The events on Thursday lent an air of poignancy to the ceremony the South Korean president attended on Tuesday. Just a mile north of the White House, in Northwest Washington, the South Korean embassy threw a party, complete with traditional Korean drumming and dancing, to celebrate the restoration of a venerable house that was once the site of Korea’s first diplomatic mission to the United States, which lasted from 1889 to 1905.

The Old Korean Legation, as they now call it, has a sad, tangled history: It was temporarily lost when Japan colonized Korea in 1910 and “forcibly bought” the building before selling it to an American buyer. Tuesday marked its reopening as a Korean national property after its repurchase in 2012.

“Today on this historic site, we raise the Korean flag once again,” said Cheon Joonho, the embassy’s minister for public communications, who was standing in for ambassador Cho Yoon-je. “About 100 years ago, Korean diplomats watched the loss of their country’s sovereignty with an aching heart. If they were here with us today, they must feel very proud that the country they loved has achieved unprecedented economic success with full-fledged democracy.”

Just as in the past, he added, “the situation surrounding the Korean peninsula today is very critical. As we reflect the history of the Old Korean Legation, we can also have hope to attain permanent peace and prosperity of the Korean peninsula, overcoming the present history of division.” Later in the day, after his meetings at the White House, President Moon dropped by the Legation house with South Korea’s First Lady, Kim Jung-sook.

In their own ways, the two events—the summit at the White House and the ceremony at the legation—underscored the complexity of the ties between Korea and the United States, which date back to their first treaty of “Peace, Amity, Commerce and Navigation” in 1882. But that relationship is often complicated by a mutual history—including entanglements with China, Japan, and North Korea—that is often interpreted differently in Seoul and Washington. That can lead to misunderstandings, just as they have in the current crisis.

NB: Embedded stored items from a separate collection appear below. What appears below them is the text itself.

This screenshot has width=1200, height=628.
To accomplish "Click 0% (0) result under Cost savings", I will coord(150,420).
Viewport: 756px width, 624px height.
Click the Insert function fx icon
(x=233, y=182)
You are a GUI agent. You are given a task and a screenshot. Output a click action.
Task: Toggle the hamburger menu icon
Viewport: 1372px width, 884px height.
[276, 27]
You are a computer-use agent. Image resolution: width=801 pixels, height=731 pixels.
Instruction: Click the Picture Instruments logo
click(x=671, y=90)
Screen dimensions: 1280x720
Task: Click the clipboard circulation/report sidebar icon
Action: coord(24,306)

But it’s not too late for Trump and Moon to get negotiations back on track, said DiMaggio.

“In order to salvage this process, the Trump administration should step back from all of the contradictory public messaging, including the poorly veiled references to regime change, and speak in one voice that is firmly in support of diplomacy,” she said. “Time isn’t on our side, as the North Koreans have played their hand with Seoul and Beijing well, already eroding Trump’s maximum pressure campaign.”